Writing fiction in the sixth-grade classroom does more than give students a chance to let their imaginations run wild. According to the Common Core State Standard Initiative, it also helps them apply their knowledge of literary elements, learn to engage an audience and use language creatively through description. Sixth-graders can write effective short fiction by learning brainstorming techniques, creating interesting characters and plots, and using specific descriptive language.
Sixth-grade teacher Judith Eggemeier says that keeping a writer's notebook can help students become more confident in their abilities, express themselves and come up with ideas. A writer's notebook is a journal where students record things that inspire them, such as interesting daily events, thoughts and inspirational quotations or passages from books. Teachers can have students write in their notebooks for homework or spend time at the beginning of each class doing writing prompts. Through the writer's notebook, students can collect kernels of ideas that could become full-length stories.
One way to begin writing a story is to come up with a central character. Students can either create a character based on someone in real life or invent a fictional protagonist. To help them think creatively about potential characters, you can cut out figures from magazines and let students select one at random. They can then write a biography about the character in their notebooks, imagining his occupation, family, hobbies and personality. The more they imagine, the more material they'll have when it comes time to determine a conflict and plot in which to insert the character.
Plot and Conflict
Plot, a story's sequence of events, is driven by conflict, a character's struggle with internal or external forces. Students can reread their character biographies for traits or interests that could provide conflict. For example, if one of your character details is that she loves animals, your conflict could be that she is upset about her neighborhood's population of abandoned cats. The plot could then involve her attempting to adopt all the cats until they overrun her house. Students can also make timelines of the events in their stories to follow as they write their first draft.
Show, Don't Tell
"Show, don't tell" is a rule of good writing where students use specific nouns, verbs and adjectives to bring the characters and events of a story to life. "Telling" writing summarizes what happens; "showing" writing puts the reader in the middle of the action through vivid, dynamic language. Students underline any sentences in their drafts that "tell" what is going on. They can then transform them into sentences that "show." For example, "The cats took over Marcie's house" could become "Marcie's house reeked of cat litter and the furniture was covered in hairballs."

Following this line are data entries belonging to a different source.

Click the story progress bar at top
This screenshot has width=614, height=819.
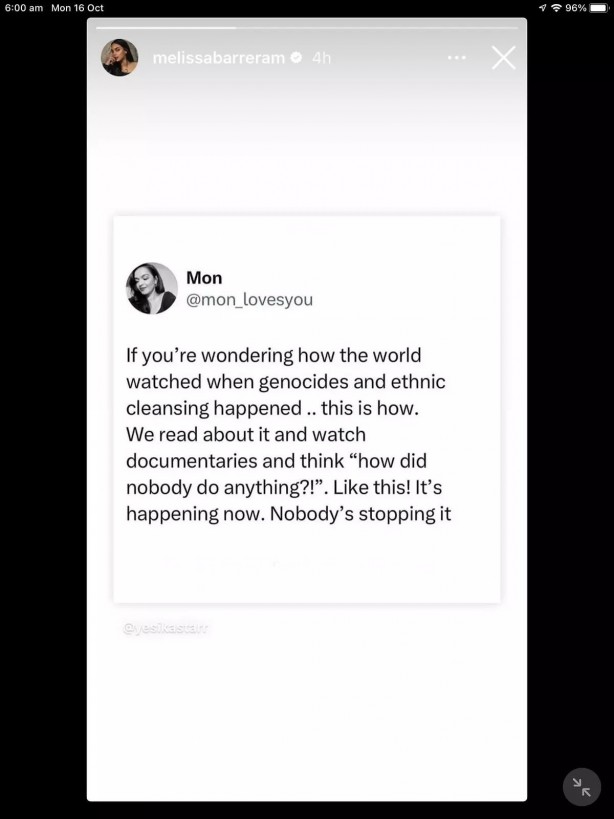[x=306, y=27]
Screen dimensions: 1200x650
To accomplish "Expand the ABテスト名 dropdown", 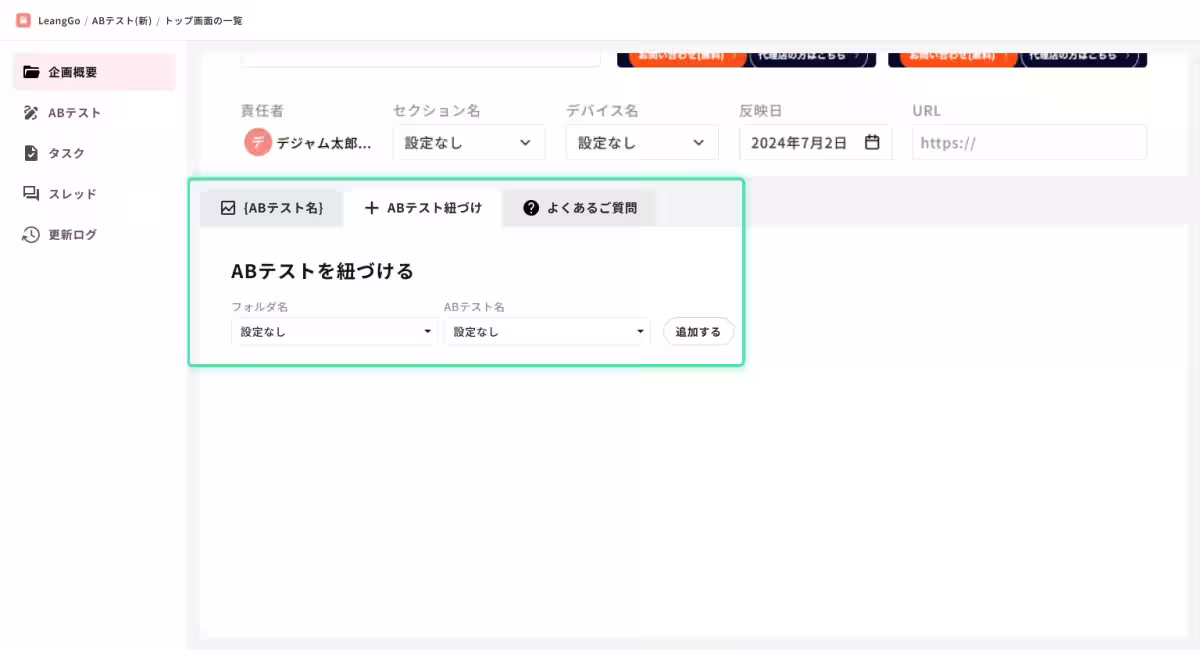I will point(546,331).
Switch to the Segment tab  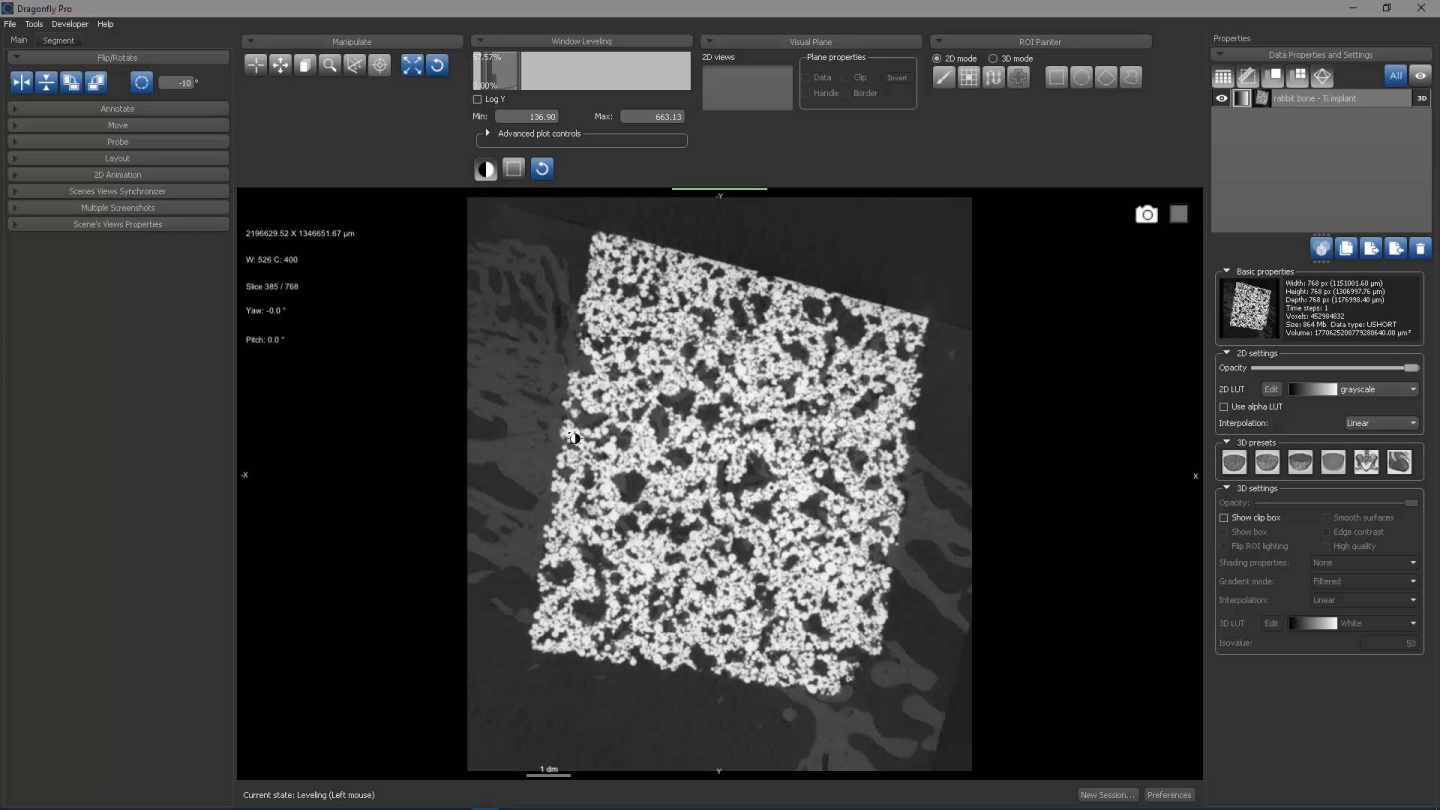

In fiction writing, revision often means more than just orrecting spelling and grammar. It may include elaborating on part of the plot that seems thin, adding more details or writing an opening or conclusion that satisfies the reader. Jefferson County Public Schools recommend using "mini-groups," where small groups of students focus on particular areas of revision, such as structure, plot and description. And your teacher's critique of your story will help you determine the parts that need revision.